Mag schon sein, dass mein neuer Partner meinem Ex immer ähnlicher wird. Aber der hatte auch ein paar sehr liebenswerte Seiten

Es war mein jüngster Sohn, der mich kürzlich nach einem Besuch darauf aufmerksam machte, dass die Abendessen bei uns dem gleichen Muster folgen wie die früher zu Hause: Mutter und Söhne sitzen am Tisch, plaudern und lachen. Daneben ein älterer Mann, stumm. Die Erklärung ist ebenso schlicht wie ernüchternd: Schwerhörigkeit. Bei Christoph fing sie mit 60 an, bei Hannes fünf Jahre später. Manchmal muss ich fast darüber lachen, wie die Szenen sich gleichen. Das Verstummen. Die Monologe. Gehalten von einem Mann, der nicht in die Verlegenheit kommen will, die Sätze anderer verstehen zu müssen. Dem Mann, dessen erotische Ausstrahlung meine Knie zum Zittern brachte. Der mit seinen Fragen meine Seele aus ihren geheimsten Winkeln lockte. Jetzt sitzt er da. Schweigt. Doziert.
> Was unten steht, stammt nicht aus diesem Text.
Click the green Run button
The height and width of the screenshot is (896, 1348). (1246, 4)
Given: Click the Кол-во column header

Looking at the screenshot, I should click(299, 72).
Und ich? Tue, was ich schon immer getan habe bei Beziehungsfrust. Stürze mich in die Arbeit, schmore in meinem eigenen Saft, koche zwischendurch über, brülle rum, verziehe mich wieder in mein Büro. Meistens dauert es ein, zwei Stunden, dann höre ich Schritte auf dem Flur, und Hannes steckt seinen Kopf durch die Tür. Auf dem eine Stoffgiraffe sitzt. "Schau ihr in die Augen, Kleines", sagt er, und dann muss ich lachen, und mein Blick wird sanft. Mag schon sein, dass er meinem Ex immer ähnlicher wird. Aber der hatte auch ein paar sehr liebenswerte Seiten.